• **Document segment**

An alcohol concentration is not particularly limited in use of the alcohol aqueous solution as the liquid. A dilute alcohol aqueous solution of 10% by mass or more is preferable from the viewpoint of an odor lowering effect obtainable at a high concentration. Moreover, in use of the alcohol aqueous solution as the liquid, the EVA hot-melt adhesive material is required to be washed with water after the liquid composed of the alcohol aqueous solution is introduced. A way of the washing with water is not particularly limited. With an introducing water into the heating kneader during a time equivalent to the time of contact between the alcohol aqueous solution and the adhesive material, the EVA hot-melt adhesive material can wash.
Such introduction of the liquid into the heating kneader is performed at an amount of 0.05 parts by mass or more with respect to 100 parts by mass of the hot-melt adhesive material. The introduced amount of less than 0.05 parts by mass may lead to failure in obtaining an odor lowing effect. The introduced amount of the liquid is more preferably 0.35 parts by mass or more.
The odor lowering effect increases as the introduced amount increases, and therefore, it is unnecessary to particularly set an upper limit of the introduced amount. However, 50 parts by mass or less are preferable, and 25 parts by mass or less are more preferable with respect to 100 parts by mass of the hot-melt adhesive material in consideration of a cost and a required time for the steps.
The rate of introducing the liquid into the heating kneader is not particularly limited, but the introduction is preferably performed at an introduction rate of about 50 ppm/min to 12500 ppm/min for 2,000 g of the hot-melt adhesive material.

• **Provided material**
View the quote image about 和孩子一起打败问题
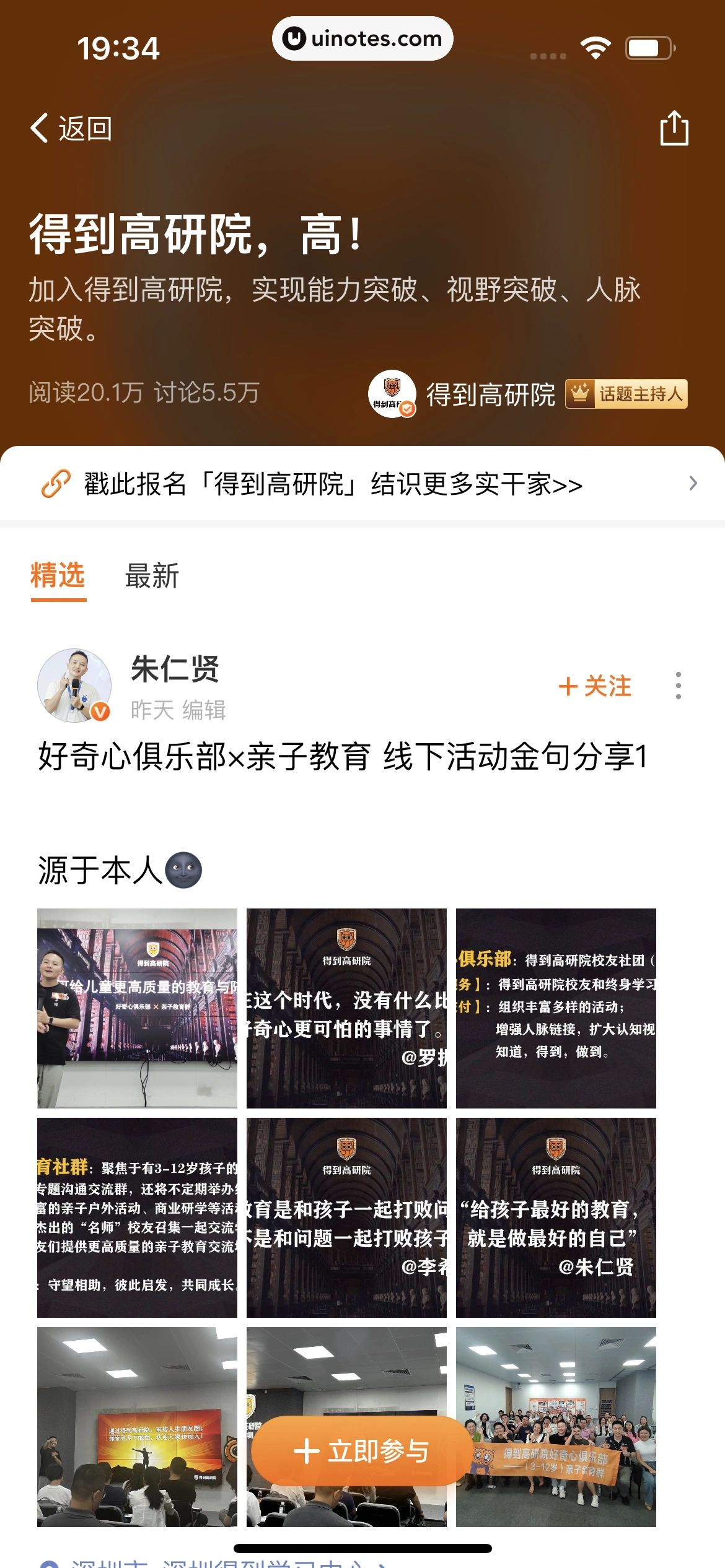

• **Required work**
• 1. In the passage on reducing odor in EVA hot-melt adhesive, name each thing it describes as not particularly limited.
• 2. Write the next part of the passage on reducing odor in EVA hot-melt adhesive, picking up after its final sentence.

• **The results**
• 1.
- The alcohol concentration when an alcohol aqueous solution is used as the liquid
- The way of washing with water
- The rate of introducing the liquid into the heating kneader

• 2.
Ways of introducing the liquid is not particularly limited in the embodiment, and the liquid may be introduced from above, below, or side of the heating kneader. Specifically, for instance, the liquid can be introduced from below and/or the side of the heating kneader, thereby the liquid can be introduced in a state of being sufficiently dispersed in the hot-melt adhesive.
After the liquid is introduced into the heating kneader, vacuuming is performed while heating stirring or dispersing the hot-melt adhesive material and the liquid so as to come into contact with each other. A heating temperature at this time is not particularly limited as long as the temperature is equal to or higher than a melting temperature of the hot-melt adhesive material, and thus can be appropriately set depending on a type of the base resin used as the hot-melt adhesive material.
The heating stirring or dispersing can be performed by a conventionally known way in this technical field. Such a way includes using, for example, a paddle, a turbine, a propeller, an anchor, a helical ribbon, a Maxblend, a Fullzone, a screw, a blade, an MR-205, a Hi-F mixer, and a Sanmeler. The devices may be used alone or in combination of two or more.
The vacuuming is preferably performed at an exhaust rate in a volume 0.25 or more times larger than a volume of the heating kneader per minute until a degree of vacuum becomes higher than a gauge pressure of −60 kPa. The vacuuming performed under this condition can sufficiently suppress the amounts of residual acetic acid and residual vinyl acetate.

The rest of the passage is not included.